Author : Eric H. Cline
Publisher : Princeton University Press
Page : 264 pages
File Size : 14,32 MB
Release : 2015-09-22
Category : History
ISBN : 0691168385
A bold reassessment of what caused the Late Bronze Age collapse In 1177 B.C., marauding groups known only as the "Sea Peoples" invaded Egypt. The pharaoh's army and navy managed to defeat them, but the victory so weakened Egypt that it soon slid into decline, as did most of the surrounding civilizations. After centuries of brilliance, the civilized world of the Bronze Age came to an abrupt and cataclysmic end. Kingdoms fell like dominoes over the course of just a few decades. No more Minoans or Mycenaeans. No more Trojans, Hittites, or Babylonians. The thriving economy and cultures of the late second millennium B.C., which had stretched from Greece to Egypt and Mesopotamia, suddenly ceased to exist, along with writing systems, technology, and monumental architecture. But the Sea Peoples alone could not have caused such widespread breakdown. How did it happen?
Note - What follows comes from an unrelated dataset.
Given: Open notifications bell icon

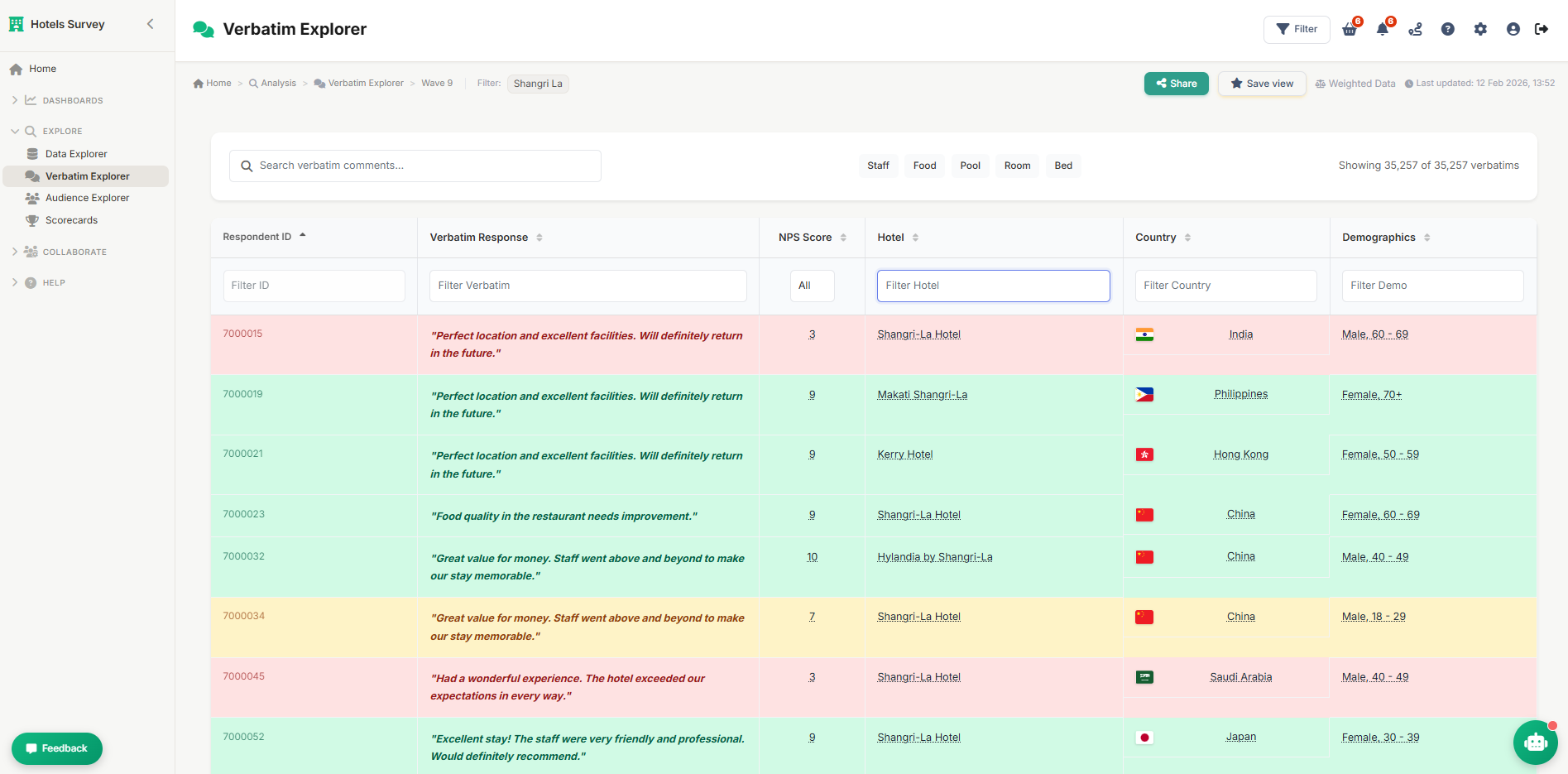Looking at the screenshot, I should 1382,29.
In this major new account of the causes of this "First Dark Ages," Eric Cline tells the gripping story of how the end was brought about by multiple interconnected failures, ranging from invasion and revolt to earthquakes, drought, and the cutting of international trade routes. Bringing to life the vibrant multicultural world of these great civilizations, he draws a sweeping panorama of the empires and globalized peoples of the Late Bronze Age and shows that it was their very interdependence that hastened their dramatic collapse and ushered in a dark age that lasted centuries. A compelling combination of narrative and the latest scholarship, 1177 B.C. sheds new light on the complex ties that gave rise to, and ultimately destroyed, the flourishing civilizations of the Late Bronze Age—and that set the stage for the emergence of classical Greece.